5. Flea Trap is a safe and simple permanent appliance that uses heat and light to draw fleas from up to 25 feet away. Fleas are attracted to the trap, fall right through the grid and meet a sticky death on the replaceable capture pad. Adult fleas are killed on the replaceable capture pad without poisons, expensive pills, or visits to the veterinarian. Capture pads last for 3 months or until filled with up to 10,000 fleas.

Outdoor Flea Control
Treat the outdoors a month before flea season starts. Although inside your house is where you want no fleas, outside your house is where you start. Fleas love grass, which is where most dogs and cats pick them up. Outdoor flea remedies are applied to grass by sprinkling the powder, or by using a hose sprayer for yards and gardens. Beneficial nematodes control fleas in the yard. They are tiny little bugs that eat adult fleas and larvae. They are applied with a hose sprayer on a yard, or a watering can on a garden. Garden centers, nurseries, and pet stores have nematodes available for purchase.

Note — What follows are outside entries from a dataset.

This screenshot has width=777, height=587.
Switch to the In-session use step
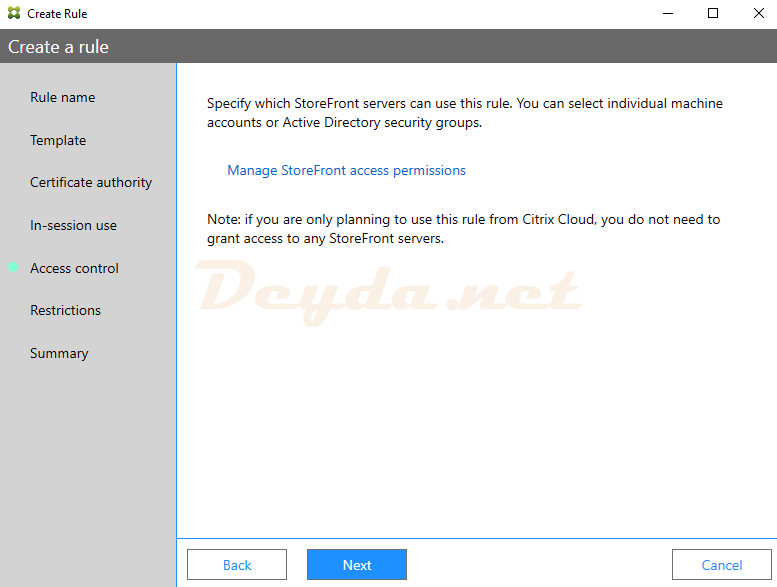pyautogui.click(x=73, y=225)
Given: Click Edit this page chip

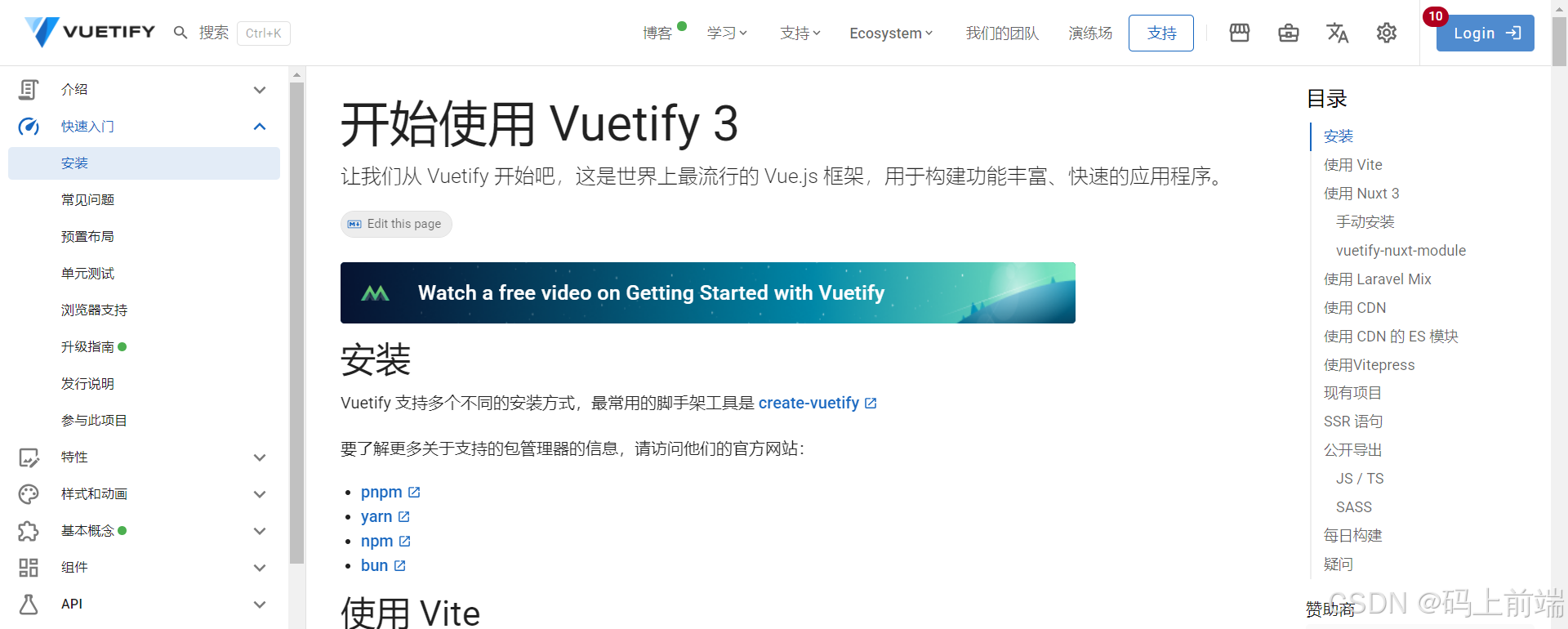Looking at the screenshot, I should click(x=396, y=224).
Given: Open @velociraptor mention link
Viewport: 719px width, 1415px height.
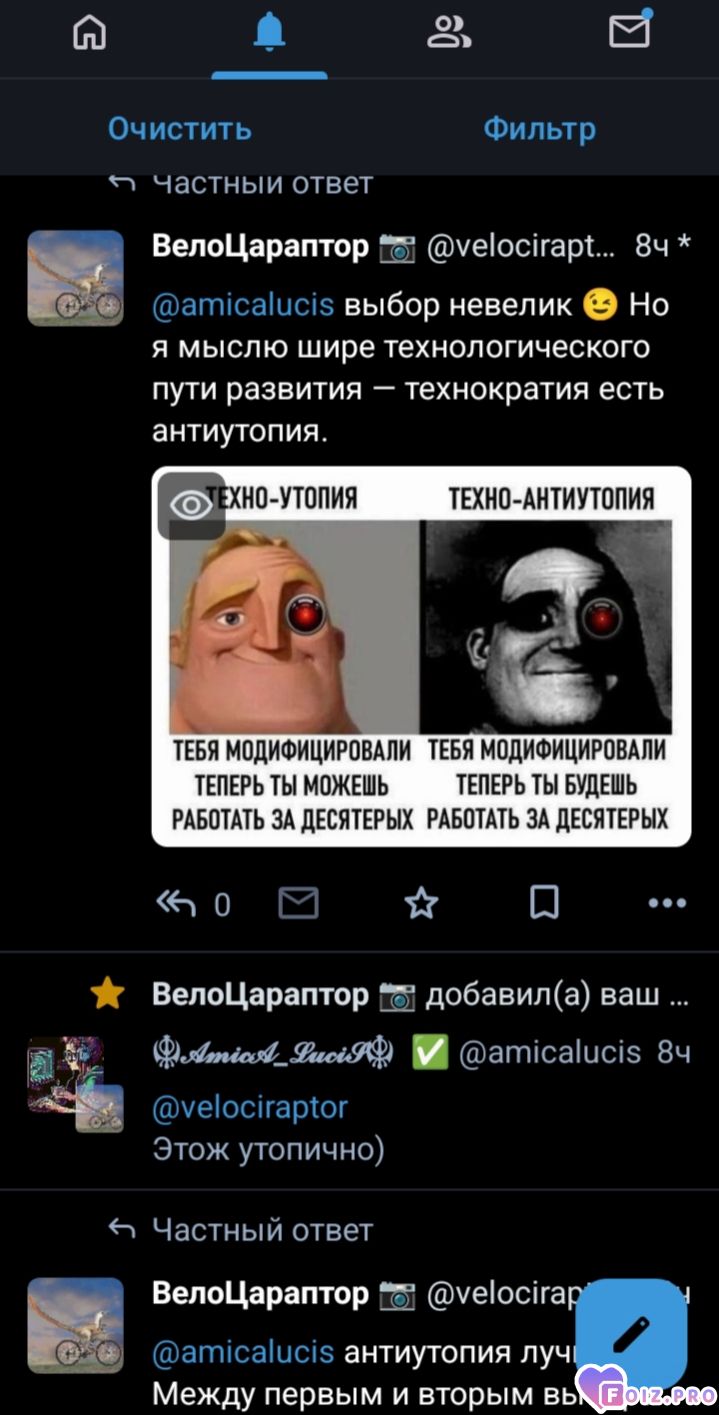Looking at the screenshot, I should pos(250,1107).
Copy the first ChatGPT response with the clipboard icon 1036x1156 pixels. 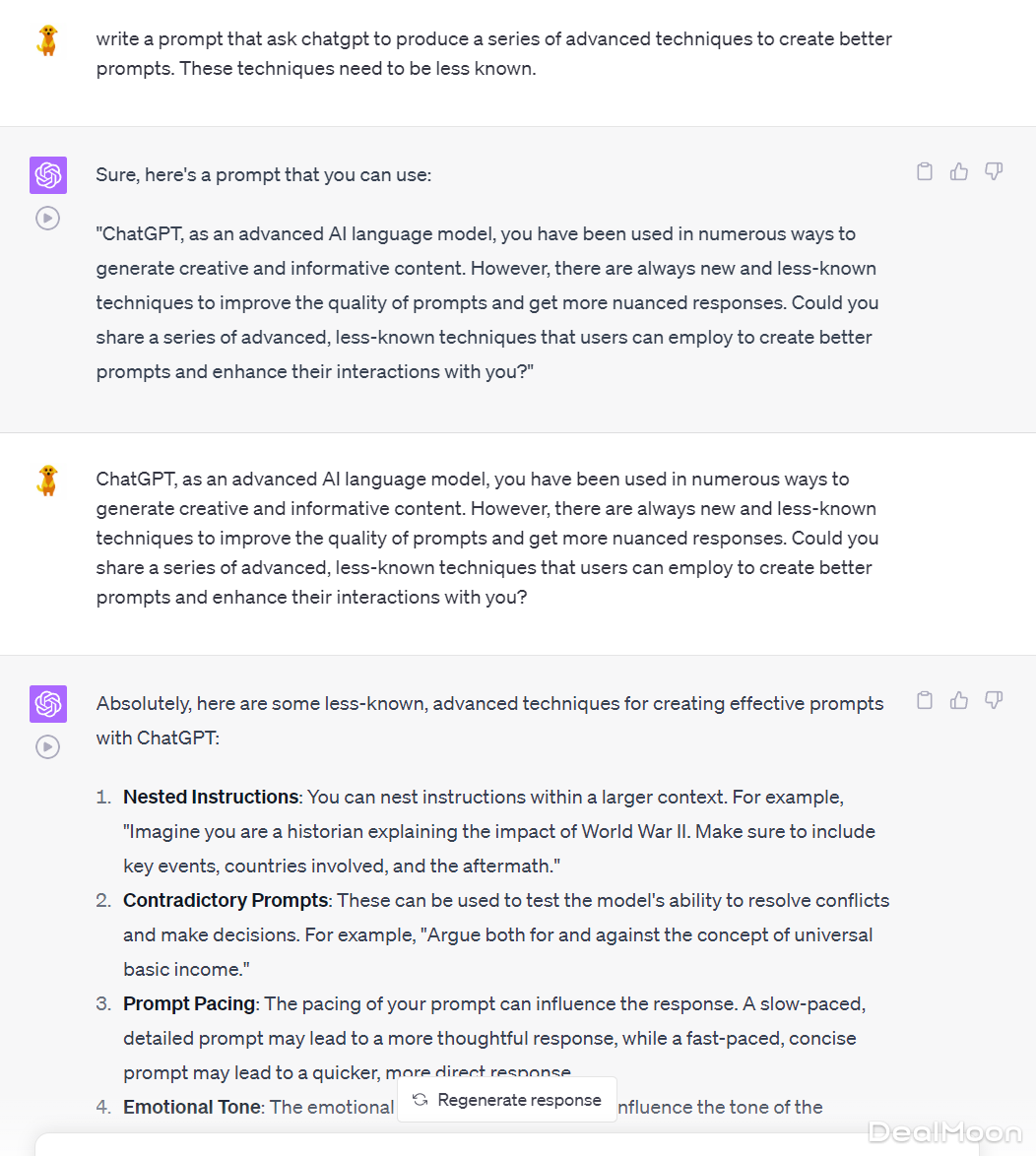[925, 172]
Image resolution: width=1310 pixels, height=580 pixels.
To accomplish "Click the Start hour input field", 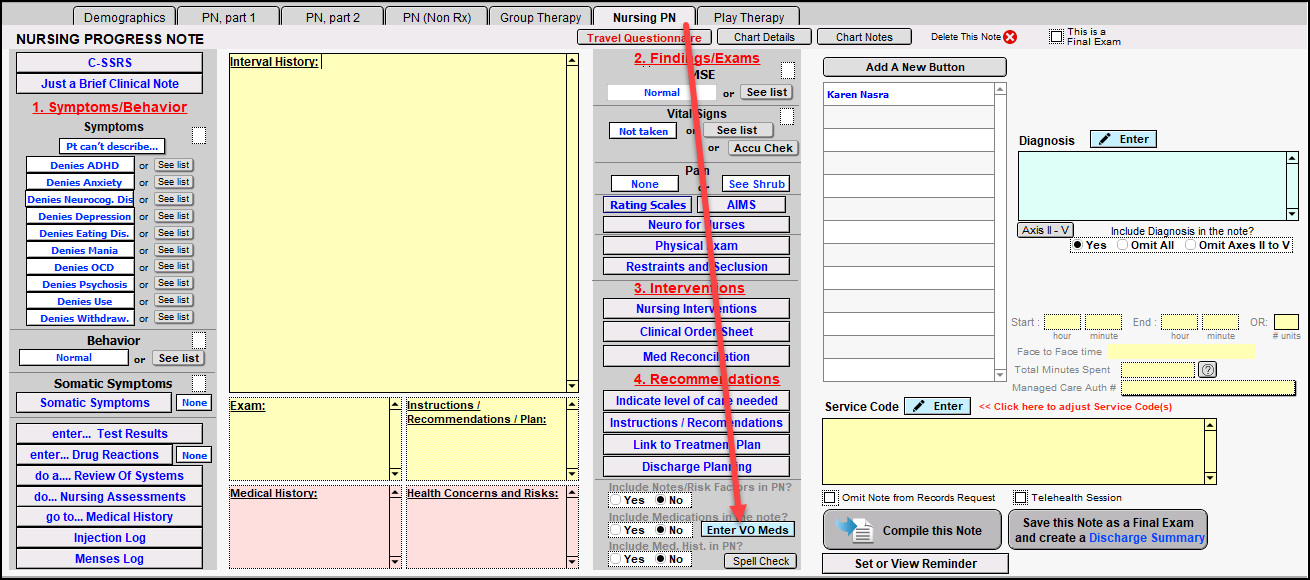I will pyautogui.click(x=1062, y=322).
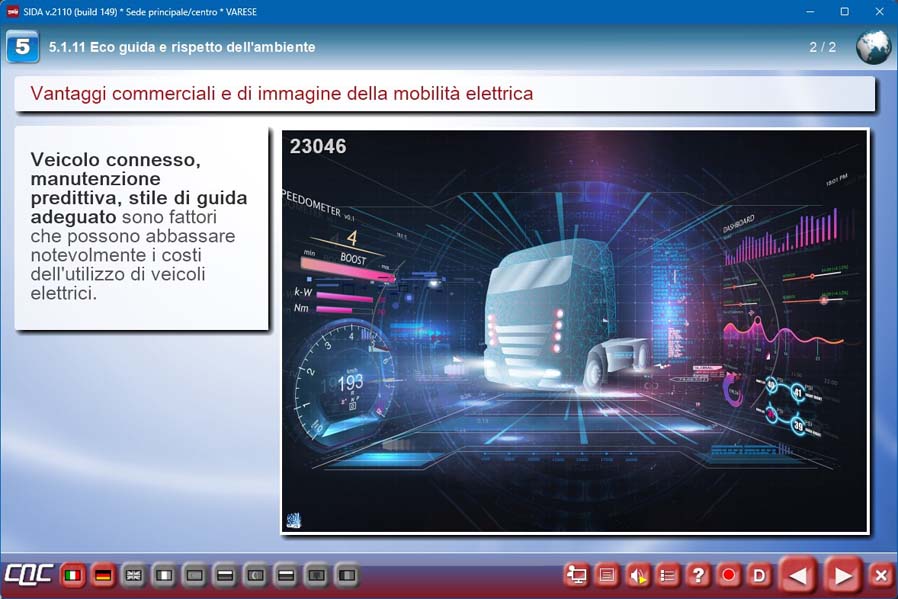Click the chapter 5 number badge
Image resolution: width=898 pixels, height=599 pixels.
pyautogui.click(x=22, y=47)
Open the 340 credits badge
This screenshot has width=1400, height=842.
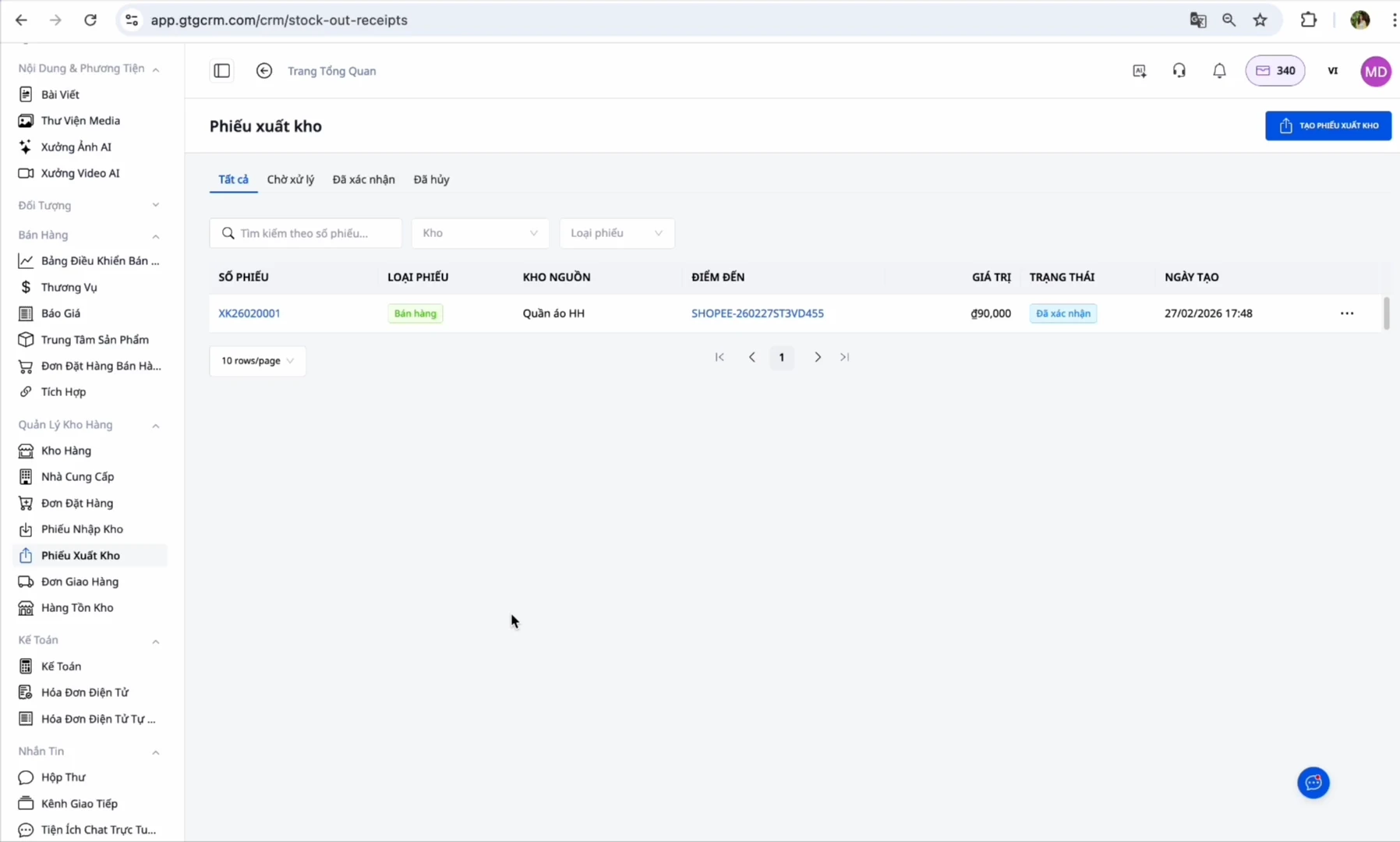1274,71
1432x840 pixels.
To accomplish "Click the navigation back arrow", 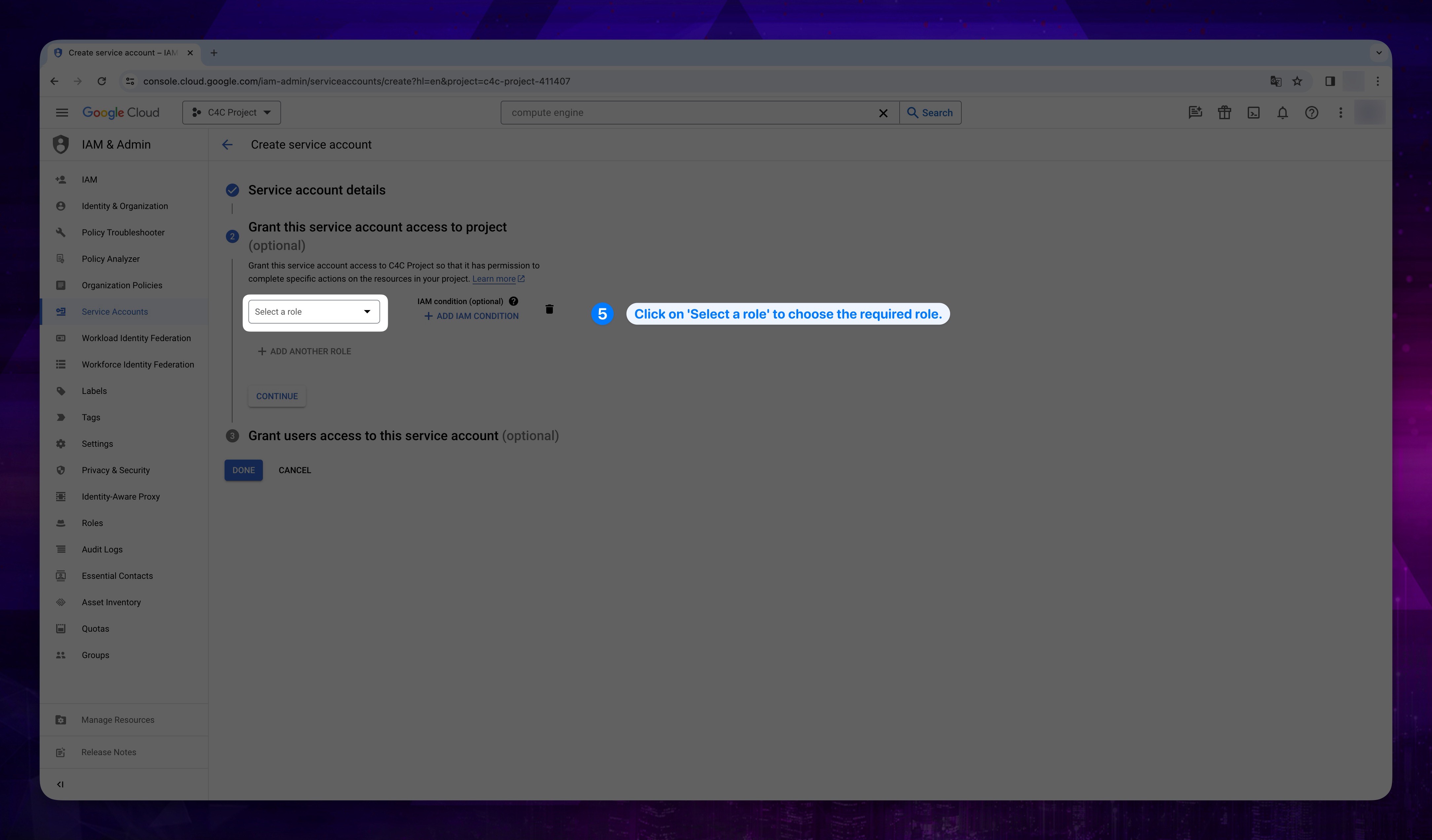I will point(227,144).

Trimming lawns and weeds helps to create an undesirable environment for flea larvae because there's less shade to hide and grow. Larvae live under organic debris such as grass, branches, leaves, or soil. They live for 5 - 11 days before becoming a pupae. Because larvae don't like light -- rake up any leaves, sand, or gravel -- and keep the grass cut. Watering will also drown the larvae. A majority of the fleas and larvae will be within 50 feet of your pet's favorite resting spot, so focus on those areas.